Em 1985 publiquei na Revista de Economia Política [São Paulo], vol. 5, nº 3, o artigo «O Proletariado como Produtor e como Produto», onde pela primeira vez formulei a produção de força de trabalho em termos de produção de mais-valia. Mas a forma como apresentei a questão nesse artigo padecia de algumas inconsistências e aperfeiçoei o modelo em 1989, no artigo «A Produção de Si Mesmo», publicado em Educação em Revista [Faculdade de Educação, Universidade Federal de Minas Gerais, Belo Horizonte], ano IV, nº 9. Entretanto dei vários cursos acerca do assunto, e o debate com os alunos permitiu-me ir melhorando o modelo até ele chegar à forma que considero final, e que se encontra num dos capítulos de Economia dos Conflitos Sociais [1ª ed. Cortez, 1991; 2ª ed. Expressão Popular, 2009]. Neste modelo toda a vida do trabalhador ou do futuro trabalhador fica inserida no quadro da produção de mais-valia, não só dentro dos muros das empresas e dentro das paredes das escolas como igualmente durante os chamados lazeres, que apresentei como elementos formadores da qualificação da força de trabalho a partir do momento em que se generalizaram os computadores.
E aqui se levanta a mesma questão. Não existem mensurações exactas, mas existem avaliações relativas de produtividade do tempo empregue para formar a força de trabalho, e todas as teorias do capital humano convergem nesta direcção.
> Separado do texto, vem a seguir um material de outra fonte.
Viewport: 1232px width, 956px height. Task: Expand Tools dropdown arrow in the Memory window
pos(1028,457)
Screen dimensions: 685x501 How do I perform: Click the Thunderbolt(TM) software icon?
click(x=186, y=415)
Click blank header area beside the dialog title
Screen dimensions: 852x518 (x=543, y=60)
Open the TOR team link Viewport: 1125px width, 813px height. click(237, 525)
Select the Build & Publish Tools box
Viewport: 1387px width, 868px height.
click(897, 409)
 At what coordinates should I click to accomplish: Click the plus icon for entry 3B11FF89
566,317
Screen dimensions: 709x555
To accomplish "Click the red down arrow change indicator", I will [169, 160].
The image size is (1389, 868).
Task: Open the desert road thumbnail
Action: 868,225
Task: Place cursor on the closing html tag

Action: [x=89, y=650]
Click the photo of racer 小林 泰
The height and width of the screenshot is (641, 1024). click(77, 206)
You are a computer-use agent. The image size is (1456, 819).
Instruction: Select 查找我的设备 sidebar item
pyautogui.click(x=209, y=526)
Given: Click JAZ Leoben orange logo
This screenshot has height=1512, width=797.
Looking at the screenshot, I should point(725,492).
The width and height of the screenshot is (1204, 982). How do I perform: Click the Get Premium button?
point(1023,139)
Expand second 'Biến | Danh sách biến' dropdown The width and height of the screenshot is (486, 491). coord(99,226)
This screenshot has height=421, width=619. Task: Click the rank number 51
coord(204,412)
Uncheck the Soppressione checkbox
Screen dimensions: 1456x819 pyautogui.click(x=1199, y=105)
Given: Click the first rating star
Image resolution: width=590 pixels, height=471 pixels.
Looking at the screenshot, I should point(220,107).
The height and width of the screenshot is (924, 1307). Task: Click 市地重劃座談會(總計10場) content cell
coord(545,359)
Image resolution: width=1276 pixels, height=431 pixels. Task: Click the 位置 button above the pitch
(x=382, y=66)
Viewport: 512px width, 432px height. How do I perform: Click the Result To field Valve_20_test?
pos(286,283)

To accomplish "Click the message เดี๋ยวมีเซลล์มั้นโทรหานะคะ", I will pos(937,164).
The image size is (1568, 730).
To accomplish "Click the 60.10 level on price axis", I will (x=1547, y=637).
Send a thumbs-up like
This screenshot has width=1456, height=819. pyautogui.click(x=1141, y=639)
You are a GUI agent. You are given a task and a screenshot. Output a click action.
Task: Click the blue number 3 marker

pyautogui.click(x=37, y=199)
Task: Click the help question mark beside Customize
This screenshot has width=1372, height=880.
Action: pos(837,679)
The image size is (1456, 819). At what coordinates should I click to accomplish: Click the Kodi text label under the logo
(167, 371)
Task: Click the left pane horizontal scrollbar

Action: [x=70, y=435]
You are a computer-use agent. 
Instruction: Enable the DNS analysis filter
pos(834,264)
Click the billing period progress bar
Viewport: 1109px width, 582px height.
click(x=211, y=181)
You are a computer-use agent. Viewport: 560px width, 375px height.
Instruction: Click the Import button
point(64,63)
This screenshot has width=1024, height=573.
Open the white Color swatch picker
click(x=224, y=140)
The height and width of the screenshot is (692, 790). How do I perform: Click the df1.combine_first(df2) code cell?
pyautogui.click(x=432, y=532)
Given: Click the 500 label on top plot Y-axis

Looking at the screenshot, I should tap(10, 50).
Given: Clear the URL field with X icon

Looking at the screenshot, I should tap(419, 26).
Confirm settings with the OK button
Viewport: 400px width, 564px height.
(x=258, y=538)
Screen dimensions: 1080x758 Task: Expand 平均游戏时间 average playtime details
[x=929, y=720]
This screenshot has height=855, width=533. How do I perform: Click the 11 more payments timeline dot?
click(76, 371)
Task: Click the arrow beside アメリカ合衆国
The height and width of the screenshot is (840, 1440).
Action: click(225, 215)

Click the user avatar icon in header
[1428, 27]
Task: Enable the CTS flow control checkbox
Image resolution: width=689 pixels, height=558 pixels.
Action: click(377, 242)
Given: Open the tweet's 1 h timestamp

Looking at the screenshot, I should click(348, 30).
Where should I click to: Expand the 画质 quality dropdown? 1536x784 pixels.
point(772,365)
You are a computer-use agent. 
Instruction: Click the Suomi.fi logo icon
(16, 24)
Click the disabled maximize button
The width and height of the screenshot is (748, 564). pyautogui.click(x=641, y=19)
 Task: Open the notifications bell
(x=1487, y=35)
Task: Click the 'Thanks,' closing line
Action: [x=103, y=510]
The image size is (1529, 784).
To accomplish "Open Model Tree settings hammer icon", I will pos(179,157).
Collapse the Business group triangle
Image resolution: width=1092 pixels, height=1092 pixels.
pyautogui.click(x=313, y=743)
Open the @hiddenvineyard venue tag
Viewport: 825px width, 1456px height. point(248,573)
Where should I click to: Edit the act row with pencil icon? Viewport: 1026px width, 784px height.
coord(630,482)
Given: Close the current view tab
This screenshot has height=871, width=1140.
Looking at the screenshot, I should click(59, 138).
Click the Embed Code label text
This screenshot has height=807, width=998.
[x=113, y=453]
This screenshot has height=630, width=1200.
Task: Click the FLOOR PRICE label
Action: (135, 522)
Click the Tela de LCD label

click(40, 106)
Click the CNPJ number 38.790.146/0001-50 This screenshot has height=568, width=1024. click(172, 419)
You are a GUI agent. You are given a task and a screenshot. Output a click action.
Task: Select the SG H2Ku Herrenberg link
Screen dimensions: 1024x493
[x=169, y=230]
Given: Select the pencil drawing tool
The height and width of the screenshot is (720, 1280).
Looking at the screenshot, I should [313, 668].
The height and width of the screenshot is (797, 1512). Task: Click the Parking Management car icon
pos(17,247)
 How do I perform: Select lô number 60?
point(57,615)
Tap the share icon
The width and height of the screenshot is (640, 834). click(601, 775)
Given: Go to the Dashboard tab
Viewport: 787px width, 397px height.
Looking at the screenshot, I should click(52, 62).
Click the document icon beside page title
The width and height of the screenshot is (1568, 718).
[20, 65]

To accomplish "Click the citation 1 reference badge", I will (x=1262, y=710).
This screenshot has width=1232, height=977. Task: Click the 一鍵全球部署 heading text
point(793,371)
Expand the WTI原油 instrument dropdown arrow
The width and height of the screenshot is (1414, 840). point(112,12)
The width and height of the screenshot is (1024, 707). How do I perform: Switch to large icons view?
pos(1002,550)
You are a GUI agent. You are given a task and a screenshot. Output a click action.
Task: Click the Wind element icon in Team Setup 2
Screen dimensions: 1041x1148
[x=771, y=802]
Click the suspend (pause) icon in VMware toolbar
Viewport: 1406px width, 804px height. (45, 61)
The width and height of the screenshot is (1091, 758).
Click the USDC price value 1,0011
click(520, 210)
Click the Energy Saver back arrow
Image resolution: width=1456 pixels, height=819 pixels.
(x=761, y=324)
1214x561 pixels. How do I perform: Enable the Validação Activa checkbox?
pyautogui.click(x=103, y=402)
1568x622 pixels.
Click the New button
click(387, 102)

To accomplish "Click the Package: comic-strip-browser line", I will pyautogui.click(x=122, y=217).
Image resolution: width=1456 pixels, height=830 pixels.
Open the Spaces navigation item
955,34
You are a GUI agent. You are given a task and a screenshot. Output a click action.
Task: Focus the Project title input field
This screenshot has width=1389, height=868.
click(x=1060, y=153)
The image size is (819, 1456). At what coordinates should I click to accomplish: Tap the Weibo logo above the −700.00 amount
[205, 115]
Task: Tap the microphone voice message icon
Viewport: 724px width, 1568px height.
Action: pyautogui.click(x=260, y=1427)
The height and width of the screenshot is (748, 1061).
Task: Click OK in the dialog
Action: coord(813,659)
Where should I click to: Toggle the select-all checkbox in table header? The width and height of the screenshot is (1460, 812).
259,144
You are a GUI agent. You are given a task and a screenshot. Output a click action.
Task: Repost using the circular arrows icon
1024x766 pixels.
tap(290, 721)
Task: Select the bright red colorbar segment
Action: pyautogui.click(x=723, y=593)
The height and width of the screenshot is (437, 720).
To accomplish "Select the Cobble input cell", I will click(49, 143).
O que significa, em conclusão, que estas coisas se devem estudar sobre a base empírica da economia e das teorias de administração e não sobre especulações.
haha isso aí, boa investigação. Mas ainda é preciso uma ciência laica (sem idealismos de esquerda e direita). E também uma que considere a felicidade, o sexo e a transmissão irrefreável do exemplo.